→ WHAT YOU NEED TO DO
Go through the records below and count every line containing "Open". Reply with the count alone.
*** EXTRACTED INFORMATION Section Begins ***
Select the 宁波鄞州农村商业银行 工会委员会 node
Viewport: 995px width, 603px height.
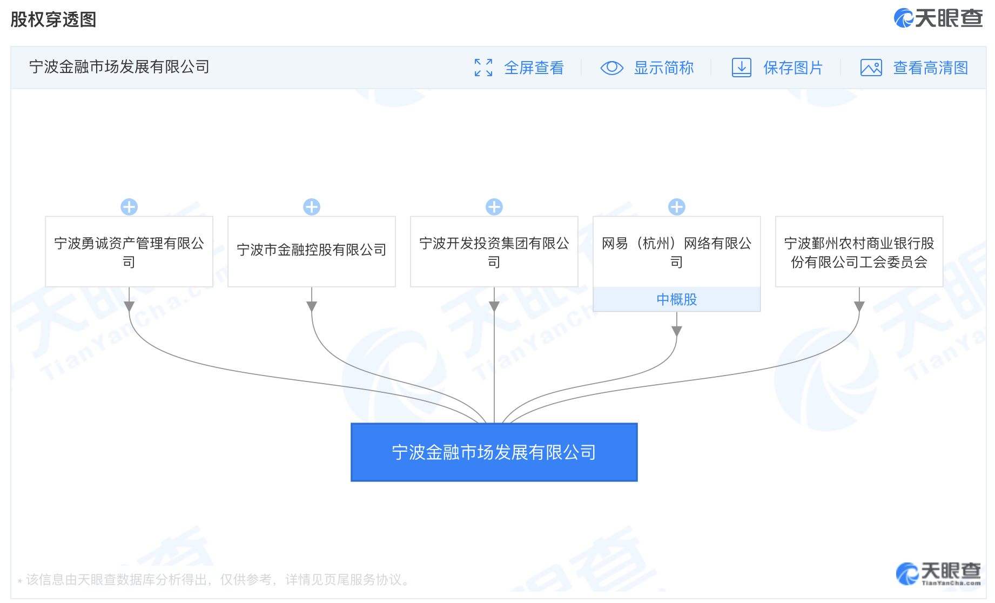pyautogui.click(x=859, y=252)
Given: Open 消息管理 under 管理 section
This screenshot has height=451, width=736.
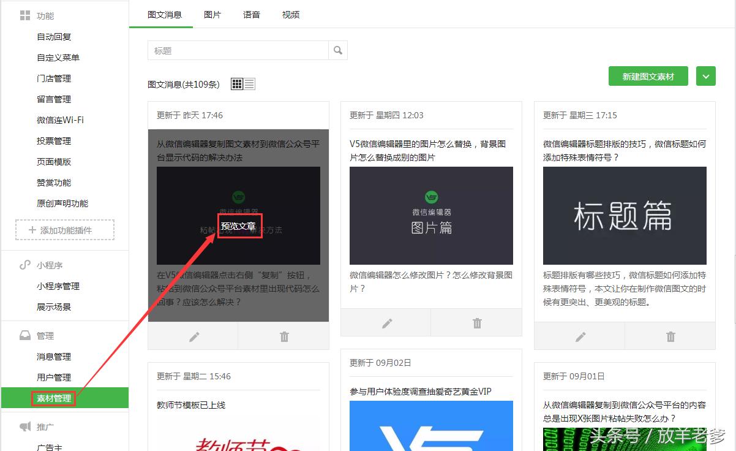Looking at the screenshot, I should pos(54,356).
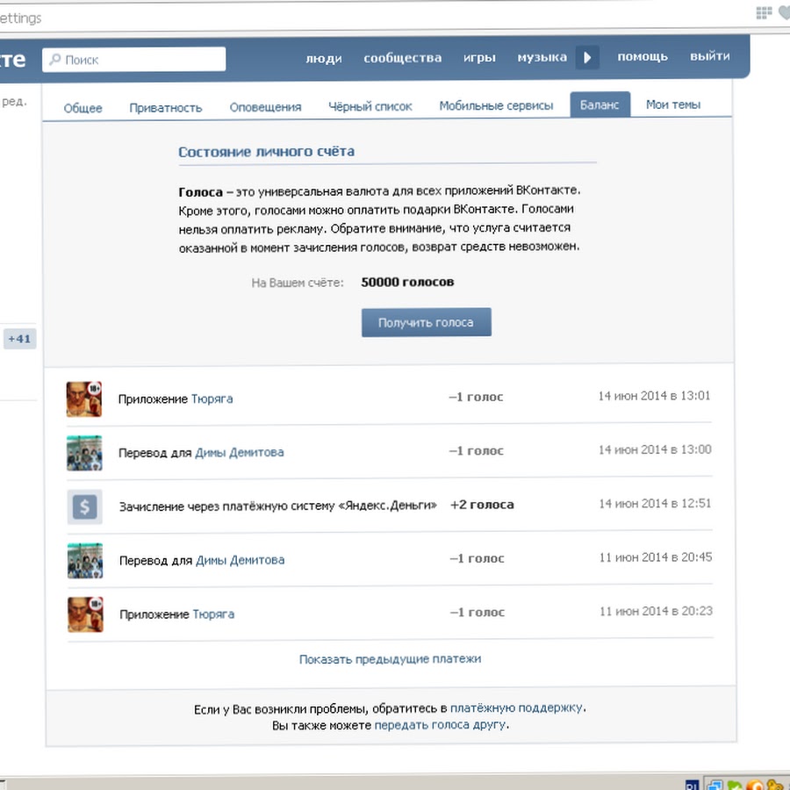Expand list via Показать предыдущие платежи
The image size is (790, 790).
(390, 658)
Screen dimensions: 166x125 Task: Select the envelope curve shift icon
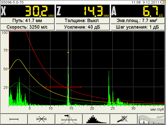69,119
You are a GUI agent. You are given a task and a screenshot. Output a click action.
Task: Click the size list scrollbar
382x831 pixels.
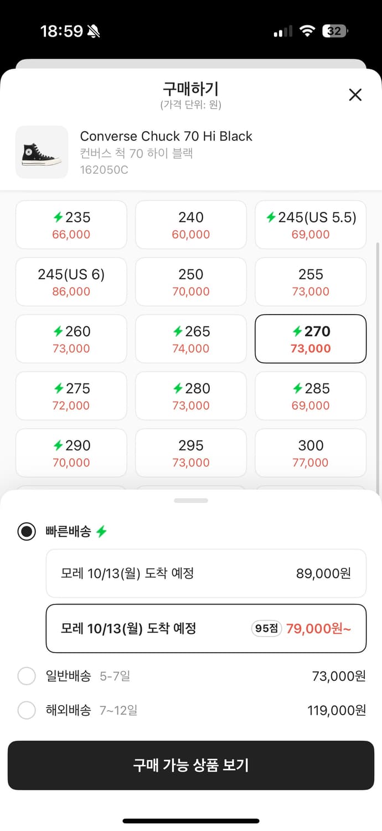[x=379, y=366]
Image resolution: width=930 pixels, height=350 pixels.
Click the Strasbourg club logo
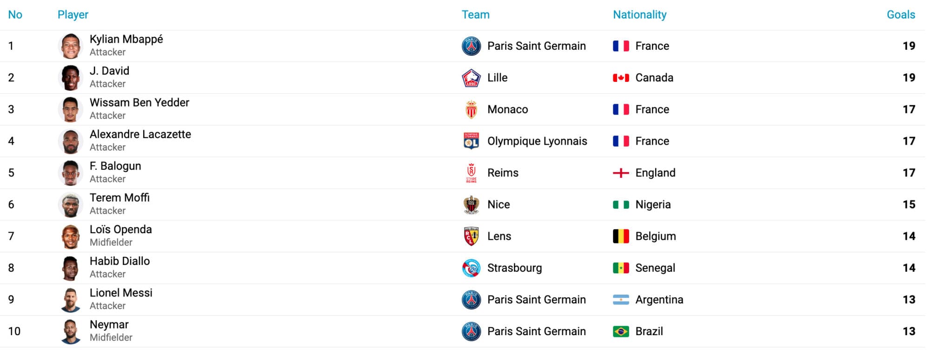tap(471, 268)
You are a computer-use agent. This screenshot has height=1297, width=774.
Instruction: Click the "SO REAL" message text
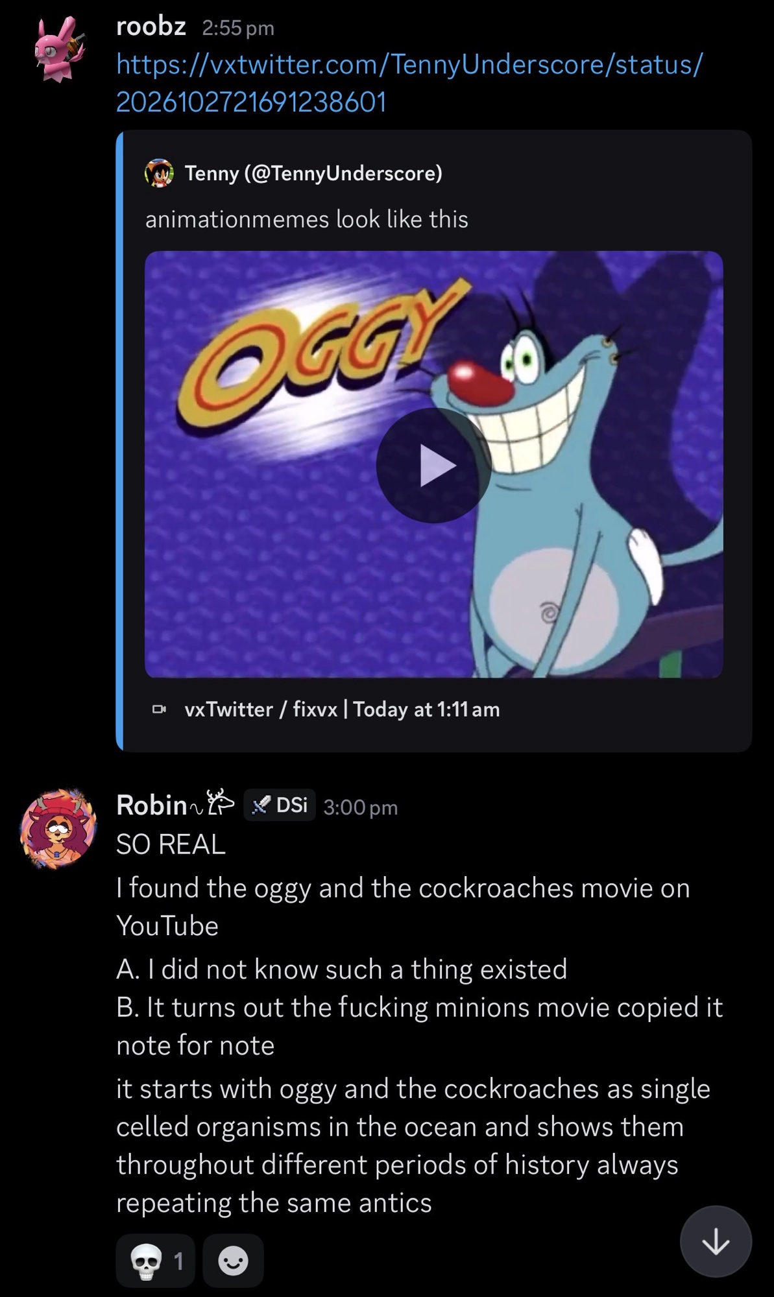point(171,844)
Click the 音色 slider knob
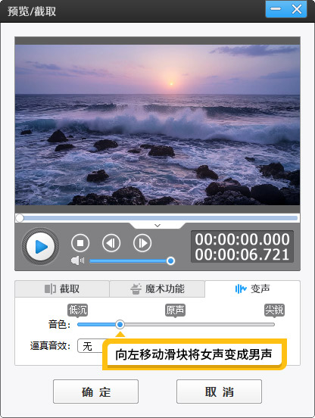Viewport: 315px width, 418px height. pos(120,324)
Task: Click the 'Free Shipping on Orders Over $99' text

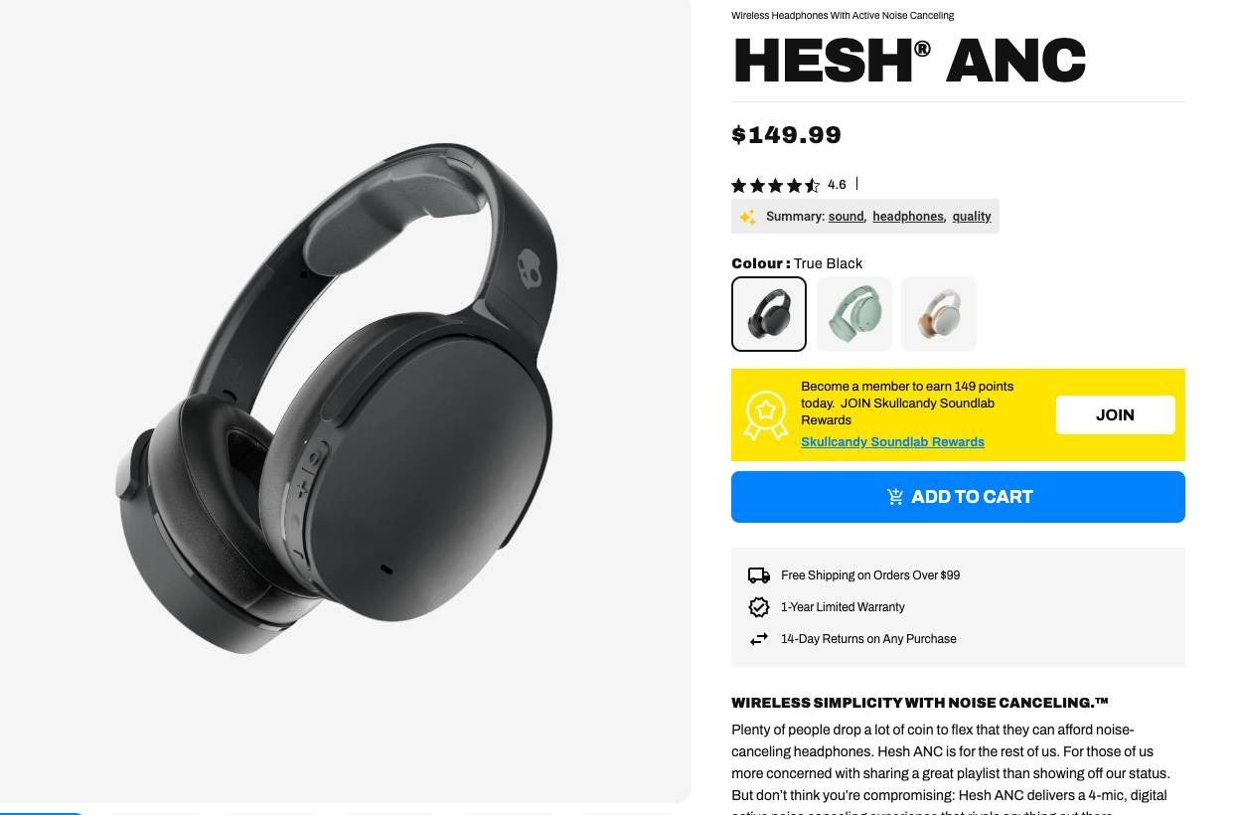Action: [870, 575]
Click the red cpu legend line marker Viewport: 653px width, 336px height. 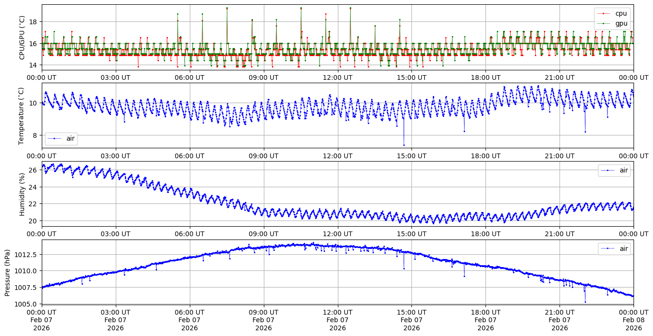tap(605, 14)
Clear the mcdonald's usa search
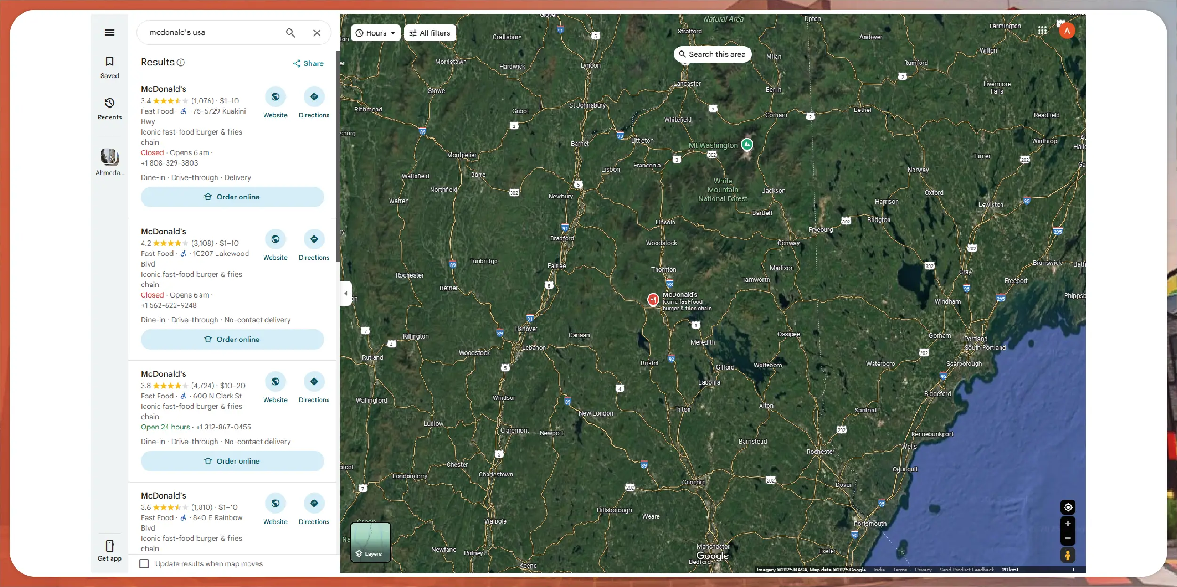This screenshot has height=587, width=1177. coord(317,32)
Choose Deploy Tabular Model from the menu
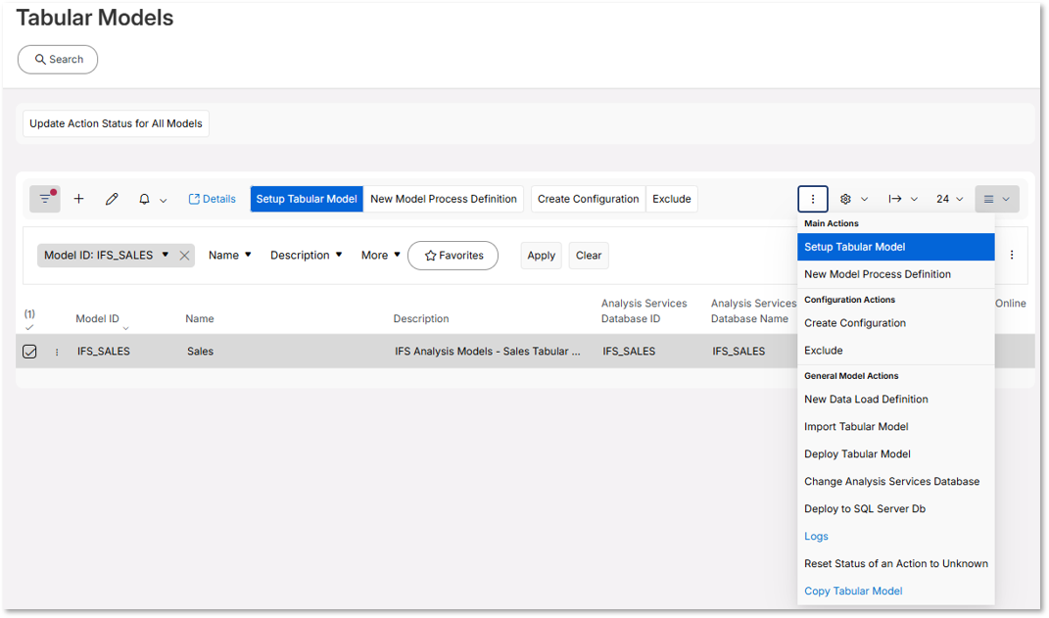 tap(857, 453)
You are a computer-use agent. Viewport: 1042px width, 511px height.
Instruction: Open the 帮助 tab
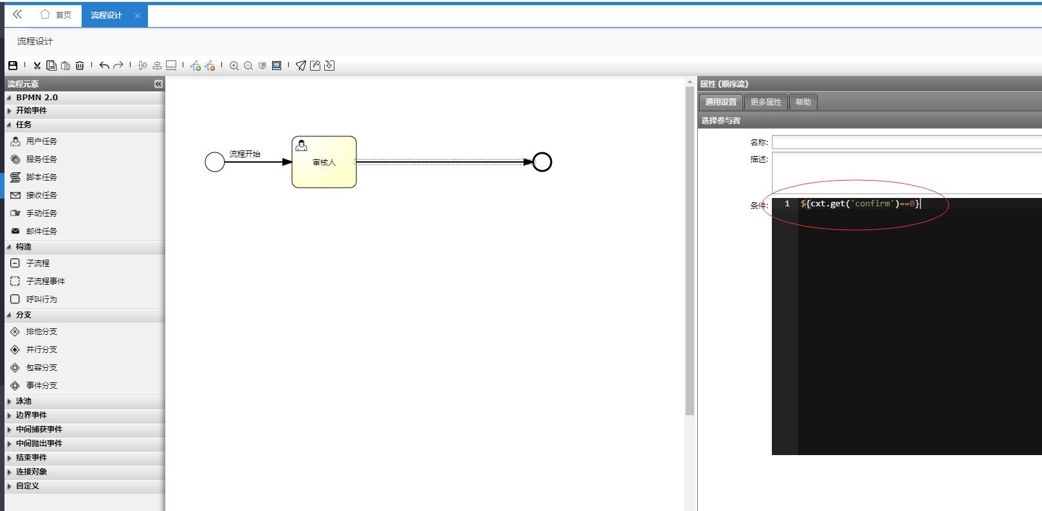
*** EXTRACTED INFORMATION Section Ends ***
→ ANSWER BOX
2